House marked for razing. Photo by Black/Land Project.

House marked for razing. Photo by Black/Land Project.

Urban sprawl is not sexy.  Its results rarely make headlines anymore. It was last a hot public health issue at the end of the 20th century, as we began to understand the environmental consequences of unfettered expansion of infrastructure for cities that spread across more and more rural land.  As we have accepted increasing urbanism as inevitable, something we did not imagine has emerged: great, sprawled cities were left vacant when the people who once lived there moved away.

As factory jobs moved to Mexico, thousands of adult children of Flint’s auto workers followed opportunity to megacities like Chicago and Atlanta and the suburbs of D.C.They left behind housing developments without young families to purchase them; aging parents living on fixed incomes; entire neighborhoods blighted by vacancy and arson after the home mortgage bubble collapsed. By the early 1970s, 196,000 people lived in Flint; General Motors alone had 88,000 employees. After 25 years of recession, only 99,000 people live in the entire city today.

Yet Flint still has a water supply network that was built for almost 200,000 people spread out over 34 square miles. The problem in Flint is that there is nobody left to pay to their upkeep.  The two years of cover ups are indefensible, but the search for a cheaper water supply was not born of a desire to do intentional harm. No Mayor or emergency manager can pay to maintain this level of infrastructure with a tax base that has fled.

So, the problem in Flint is that everyone who wanted to leave has already packed and gone. That leaves behind to deal with the current crisis only the people who’ve paid off their homes and deeply love their city, a group that strongly overlaps with those too poor to flee.

Closed Fire Station, Flint MI. Photo by Black/Land Project

Closed Fire Station, Flint MI. Photo by Black/Land Project

If you talk to people in Flint, you know that the people who are living with un-filterable levels of lead in their water are the same folks who refused a plan to “right-size” the city in 2010 by reducing the boundaries of municipal services. Urban planners saw them as short sighted and stubborn. Flintonians say they recognized a redlining scheme when they saw one. They have already lost police protection. Half of the city’s fire stations are closed and boarded up.  They are unsurprised to lose their municipal water service, too.

When I asked the scores of people with outrageous water bills what they thought should be done about the mismatch between the size of the city’s infrastructure and the number of taxpayers left to support it, they answered that Flint is a good place.
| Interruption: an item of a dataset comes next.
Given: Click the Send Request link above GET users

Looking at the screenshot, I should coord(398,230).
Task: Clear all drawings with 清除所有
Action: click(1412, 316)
The seemed naïve when they told me that they are “just waiting for people realize that, and come back.” They are looking for a silver bullet, and praying for a corporate savior.  And when I listened a little while longer, they told me about how their parents came to Michigan because they were cheated and threatened and forced off their land in the South. They won’t be forced out of the place they call home ever again.

Were I Governor of Michigan, I would not want to be the one who had to tell those 99,000  people that the place they live is dying, poisoned by water from the river that gives the city its name.  I’m sure he’s anxious about what will happen to the few jobs left in Michigan if the local Nestlé Pure Life bottling plant feels endangered by the public image of Michigan’s water as something other than live giving and pure.

The problem in Flint is that people from across the country are now watching, and they want simple answers and quick political fixes to complex long-term environmental problems.  They offer no insight to Flint’s struggle to integrate the politics of race and environmental place into sustainable tax policy, urban planning, and financing public works.  And they don’t help the people of Flint understand why this has happened to them, and what they can do about it.

There are post-industrial cities all over America testing their tap water while you’re reading this essay. The leaders of those cities are worried. They are worried about many things, but one of them is that we still haven’t learned how to think about the problem in Flint.